• _Document section_:
——————————
A major influence on American auto styling and marketing was Harley Earl, who brought the tailfin and other aeronautical design references to auto design starting with the rear fenders of the 1948 Cadillac. Another notable designer was Chrysler group's designer Virgil Exner, who developed the Forward look design in the mid-1950s. Exner is also credited with using wind tunnel testing to justify incorporating tailfins, thus moving the company away from boxy-looking cars into more aerodynamic and futuristic designs. Raymond Loewy was responsible for a number of Studebaker vehicles, such as the Starlight (including the bullet-nose).

Starting in the 1960s, Dick Teague, who spent most of his career with American Motors Corporation (AMC), originated the concept of using interchangeable body panels so as to create a wide array of different vehicles using the same stampings, starting with the AMC Cavalier. Teague was responsible for unique automotive designs such as the two-seat AMC AMX muscle car, the subcompact Gremlin, the Pacer, and Matador coupe, as well as the original and market segment-creating, Jeep Cherokee (introduced in 1983, and built to 2001 in the U.S. and through 2005 in China).
——————————
• _Challenges_:
1. In the passage on American car designers, take the part starting with "Starting in the" and going on through "2005 in China).", and write it out again, substituting "swappable" for "interchangeable".
2. Answer these from the passage on American car designers:
(a) With the rear fenders of which car did Harley Earl begin bringing aeronautical design references to auto design?
(b) Virgil Exner was the designer for which group?
(c) With which vehicle did Dick Teague start using interchangeable body panels?

• _Data provided_:
——————————
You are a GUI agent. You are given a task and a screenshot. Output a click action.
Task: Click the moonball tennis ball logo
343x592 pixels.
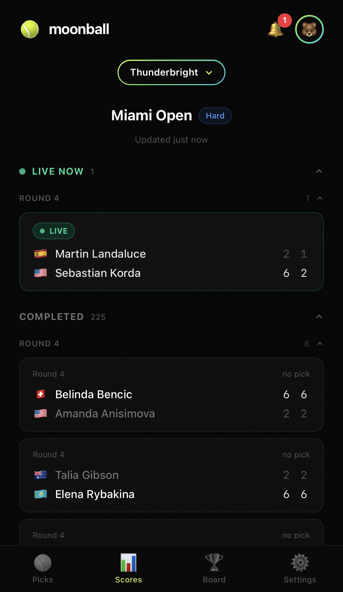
——————————
• _Answers provided_:
1.
Starting in the 1960s, Dick Teague, who spent most of his career with American Motors Corporation (AMC), originated the concept of using swappable body panels so as to create a wide array of different vehicles using the same stampings, starting with the AMC Cavalier. Teague was responsible for unique automotive designs such as the two-seat AMC AMX muscle car, the subcompact Gremlin, the Pacer, and Matador coupe, as well as the original and market segment-creating, Jeep Cherokee (introduced in 1983, and built to 2001 in the U.S. and through 2005 in China).

2.
(a) The 1948 Cadillac
(b) Chrysler group
(c) The AMC Cavalier